━━━━━ DATASET RECORDS

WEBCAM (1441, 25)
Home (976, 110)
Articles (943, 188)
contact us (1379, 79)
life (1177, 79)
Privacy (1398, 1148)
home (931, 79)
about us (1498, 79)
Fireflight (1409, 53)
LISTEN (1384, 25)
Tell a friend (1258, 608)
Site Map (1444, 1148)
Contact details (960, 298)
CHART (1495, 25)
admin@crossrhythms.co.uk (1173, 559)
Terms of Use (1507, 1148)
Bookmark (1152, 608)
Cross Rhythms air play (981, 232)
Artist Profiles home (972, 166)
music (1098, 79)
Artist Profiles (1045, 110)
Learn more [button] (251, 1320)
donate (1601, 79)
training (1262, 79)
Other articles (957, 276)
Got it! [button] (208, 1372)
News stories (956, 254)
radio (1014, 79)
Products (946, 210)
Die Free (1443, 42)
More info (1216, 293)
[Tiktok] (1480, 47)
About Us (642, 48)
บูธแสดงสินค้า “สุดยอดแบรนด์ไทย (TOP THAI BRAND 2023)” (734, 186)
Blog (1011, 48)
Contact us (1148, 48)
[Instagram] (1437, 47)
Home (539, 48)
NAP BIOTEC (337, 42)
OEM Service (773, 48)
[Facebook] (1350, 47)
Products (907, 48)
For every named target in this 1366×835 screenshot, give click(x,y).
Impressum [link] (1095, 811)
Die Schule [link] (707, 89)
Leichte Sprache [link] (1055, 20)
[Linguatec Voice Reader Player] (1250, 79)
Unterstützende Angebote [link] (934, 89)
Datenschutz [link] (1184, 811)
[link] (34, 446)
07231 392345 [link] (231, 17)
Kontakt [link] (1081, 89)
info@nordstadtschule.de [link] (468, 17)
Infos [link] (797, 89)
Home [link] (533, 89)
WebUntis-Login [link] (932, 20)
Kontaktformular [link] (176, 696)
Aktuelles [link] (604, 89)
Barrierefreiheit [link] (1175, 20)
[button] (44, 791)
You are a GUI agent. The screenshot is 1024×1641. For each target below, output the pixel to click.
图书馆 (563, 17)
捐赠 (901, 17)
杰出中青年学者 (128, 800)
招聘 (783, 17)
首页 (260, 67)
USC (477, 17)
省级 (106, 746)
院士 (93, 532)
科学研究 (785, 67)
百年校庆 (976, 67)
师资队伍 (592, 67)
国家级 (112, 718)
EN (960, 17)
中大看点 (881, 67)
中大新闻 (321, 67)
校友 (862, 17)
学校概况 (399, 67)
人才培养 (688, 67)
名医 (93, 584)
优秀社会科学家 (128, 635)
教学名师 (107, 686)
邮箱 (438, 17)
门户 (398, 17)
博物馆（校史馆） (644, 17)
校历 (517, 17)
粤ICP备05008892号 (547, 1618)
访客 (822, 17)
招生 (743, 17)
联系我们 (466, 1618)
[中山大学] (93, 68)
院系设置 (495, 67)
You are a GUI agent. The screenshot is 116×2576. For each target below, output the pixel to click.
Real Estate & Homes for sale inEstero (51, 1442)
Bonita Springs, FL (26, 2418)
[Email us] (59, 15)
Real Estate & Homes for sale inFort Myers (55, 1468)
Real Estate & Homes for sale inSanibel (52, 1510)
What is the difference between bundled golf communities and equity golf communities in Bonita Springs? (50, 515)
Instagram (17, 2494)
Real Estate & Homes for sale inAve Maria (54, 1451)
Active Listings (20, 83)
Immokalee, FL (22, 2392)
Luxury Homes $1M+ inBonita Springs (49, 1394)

━━━━━━━━━━

> _WHAT TO WORK ON_: When a line of the records has the word "Estate", pick it out and copy it.

> _ANSWER SECTION_:
Real Estate & Homes for sale inEstero (51, 1442)
Real Estate & Homes for sale inFort Myers (55, 1468)
Real Estate & Homes for sale inSanibel (52, 1510)
Real Estate & Homes for sale inAve Maria (54, 1451)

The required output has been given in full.